Бывает такая стадия похмелья — состояние совершенной ясности. Синапсы мозга словно заросли жирной грязью, и граница между бессознательным и сознанием испаряется. В такой момент все кажется сверхъярким, ум гудит на максимальной мощности, как буддистский адепт, достигший посреди медитации мгновенного просветления. Все переполняет энергия — прошлое, настоящее и будущее одновременно разворачиваются перед твоим взором, бессмысленные и наполненные блаженством. Мельчайшие детали любого предмета проплывают перед глазами вместе с армадами звезд и вселенных, стянутые воедино сплетениями волокон твоей плоти так, что, разлагаясь на части, ты остаешься невидим и, видя все, не видишь ничего. А потом опять засыпаешь, как сделал и я, когда Маленькая Моника оставила меня, и уже просыпаешься живым трупом, а твое сознание сводится к боли, к дебильной агонии. Именно в таком состоянии я проснулся на этот раз, выдернутый из бессмысленного забытья отсутствием звука.

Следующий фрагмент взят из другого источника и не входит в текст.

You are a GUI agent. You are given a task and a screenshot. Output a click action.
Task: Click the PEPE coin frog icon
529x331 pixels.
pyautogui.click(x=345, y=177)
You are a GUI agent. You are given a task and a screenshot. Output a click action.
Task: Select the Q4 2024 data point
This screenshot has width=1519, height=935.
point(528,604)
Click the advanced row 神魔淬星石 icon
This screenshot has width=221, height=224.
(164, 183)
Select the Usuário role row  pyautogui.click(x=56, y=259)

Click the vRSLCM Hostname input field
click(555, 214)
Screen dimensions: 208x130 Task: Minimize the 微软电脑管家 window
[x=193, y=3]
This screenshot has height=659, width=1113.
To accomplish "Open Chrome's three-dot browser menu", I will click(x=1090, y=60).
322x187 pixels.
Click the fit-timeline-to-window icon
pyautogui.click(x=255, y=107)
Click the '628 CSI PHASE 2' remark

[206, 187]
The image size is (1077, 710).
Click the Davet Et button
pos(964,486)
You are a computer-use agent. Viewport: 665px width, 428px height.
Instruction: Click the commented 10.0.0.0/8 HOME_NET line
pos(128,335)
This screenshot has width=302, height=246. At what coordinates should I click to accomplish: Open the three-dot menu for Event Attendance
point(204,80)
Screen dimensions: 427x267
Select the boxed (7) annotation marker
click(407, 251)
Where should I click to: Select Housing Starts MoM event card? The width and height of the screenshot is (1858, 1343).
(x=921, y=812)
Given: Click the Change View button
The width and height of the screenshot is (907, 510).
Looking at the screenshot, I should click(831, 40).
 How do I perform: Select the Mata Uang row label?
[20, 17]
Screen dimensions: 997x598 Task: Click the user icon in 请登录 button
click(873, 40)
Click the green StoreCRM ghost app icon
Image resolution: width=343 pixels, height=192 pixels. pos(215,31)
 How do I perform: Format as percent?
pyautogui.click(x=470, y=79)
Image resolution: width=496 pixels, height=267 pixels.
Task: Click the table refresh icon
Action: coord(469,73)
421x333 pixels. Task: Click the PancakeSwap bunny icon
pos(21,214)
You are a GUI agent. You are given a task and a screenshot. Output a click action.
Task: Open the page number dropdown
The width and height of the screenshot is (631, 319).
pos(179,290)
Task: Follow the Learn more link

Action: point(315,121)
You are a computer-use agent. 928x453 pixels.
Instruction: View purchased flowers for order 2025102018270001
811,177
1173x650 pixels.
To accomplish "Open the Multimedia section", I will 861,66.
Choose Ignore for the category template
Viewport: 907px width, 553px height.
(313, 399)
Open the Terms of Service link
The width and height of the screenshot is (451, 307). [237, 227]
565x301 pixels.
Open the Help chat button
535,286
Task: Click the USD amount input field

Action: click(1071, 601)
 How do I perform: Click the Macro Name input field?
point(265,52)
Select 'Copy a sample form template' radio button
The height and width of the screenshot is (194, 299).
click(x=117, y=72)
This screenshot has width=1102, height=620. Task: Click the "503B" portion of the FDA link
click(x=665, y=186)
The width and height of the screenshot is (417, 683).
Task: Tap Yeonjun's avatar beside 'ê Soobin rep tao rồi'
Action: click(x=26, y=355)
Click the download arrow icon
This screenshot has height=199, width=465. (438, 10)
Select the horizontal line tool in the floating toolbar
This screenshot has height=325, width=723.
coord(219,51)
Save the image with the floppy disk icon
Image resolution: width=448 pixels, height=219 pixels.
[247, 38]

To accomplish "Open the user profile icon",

Колеса ее велосипеда перестали визжать и скрипеть по асфальту дорожки, и разверзшаяся тишина не нарушалась ее шагами, никто не бежал к входной двери, в дом и дальше по коридору к моей комнате. Я осознал, что тишина стоит уже приличное время. Тут мне показалось, что из гостиной в другой части дома доносятся какие-то звуки. Ритмично повторялись, будто что-то вибрировало, задыхаясь под толщей воды. Я завернулся в одеяло и пошел посмотреть. Мой член теперь отвердел, набухнув от спрессованной мочи. Я тихо прокрался по коридору, как беглец из отделения смертельно больных, завернутый в оборванную королевскую мантию, оставляя за собой облако зловонного дыхания и пота. Входная дверь была открыта нараспашку. Болталась на сухом ветру, впуская лучи безжалостного калифорнийского солнца. Свет становился ярче, отражаясь от штукатурки, асфальта и стекол машин, повинуясь своему маниакальному стремлению разоблачить и иссушить любое очарование. Он театрально врывался в дверь, наполняя гостиную титановым маревом, освещая сцену, как на съемочной площадке.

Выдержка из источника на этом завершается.